На борту «Титаники» дети пили воду и молоко, женщины — воду и чай, мужчины — кофе и пиво. С четырнадцати до восемнадцати. Это были англосаксы. Вино пили только французы и богатые, которые хотели им подражать.
Я развернул салфетку и положил на колени. Мы пили за жизнь, Мерль и я, и, когда Эмили Уоррен и ее тетя Августа вошли в обеденный зал, усталые и отрешенные, я понял, что сделал правильный выбор, и почувствовал огромное счастье, счастье покоя и примирения со своей участью.
— Что вас убедило вернуться? — спросил Мерль.
— Гастрономия.
— Вот за что я люблю французов! Мы не уверены, Жак, что «Титаник» потонет, но я буду удивлен, если он благополучно прибудет в Нью-Йорк и даже если он вообще туда доберется. Только что, в Парижском кафе, я слышал беседу трех дам, которая меня насторожила. Речь шла о некоем Лайтолере. Это офицер во втором классе.

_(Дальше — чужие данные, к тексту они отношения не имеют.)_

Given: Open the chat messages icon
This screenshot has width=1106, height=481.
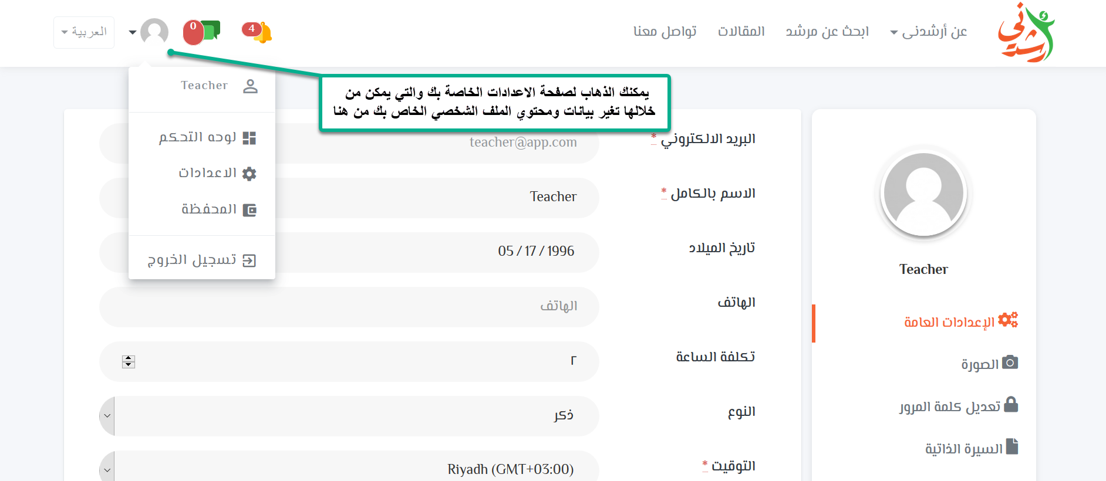Looking at the screenshot, I should coord(207,32).
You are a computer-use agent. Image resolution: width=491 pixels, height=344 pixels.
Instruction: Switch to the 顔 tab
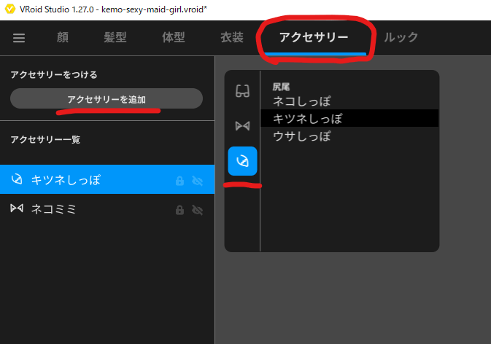(x=62, y=38)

— У него что, тоже нервы шалят?
Я рассказал Мерлю о моей странной утренней встрече с капитаном Смитом. Детектив сказал на это:
— Страховая Атлантическая компания СО по моему совету предупредила начальство «Уайт Стар», что Смит в полном нервном расстройстве, но это не помешало им доверить ему «Титаник». Черт-те что творится в этой компании. Везде полно идиотов — что в конторе, что на кораблях.
Берясь за закуску — сельдь со сметаной, — Мерль сказал (одним из главных удовольствий в его жизни было говорить с полным ртом):
— У Лайтолера, говорили эти дамы, строгий принцип: в случае крушения спасать сначала женщин и детей.
— Это кажется логичным.
— Какая логика? Это логика не экономическая, так как за билеты платили мужчины.
— Галантность.
— Галантность не имеет абсолютной ценности. В Библии ничего не сказано о галантности. В Коране тоже. Не говоря уже о «Капитале» Маркса. Одна из дам добавила, что если пассажирка «Титаника» хочет избавиться от своего мужа, она должна: а) подстроить кораблекрушение и б) быть со своим мужем на стороне палубы под командованием Лайтолера. Потом они смеялись. Там были мадам Андрезен, мадам Корк и мадам де Морнэ. Датчанка двадцати пяти, американка двадцати девяти и француженка двадцати четырех лет. В бортовых книгах я посмотрел возраст их мужей, господ Андрезена, Корка и Морнэ: шестьдесят семь, семьдесят пять и семьдесят два года. Не правда ли, подозрительно? Жак, один совет: при аварии идите на правый борт, потому что Лайтолер будет на левом.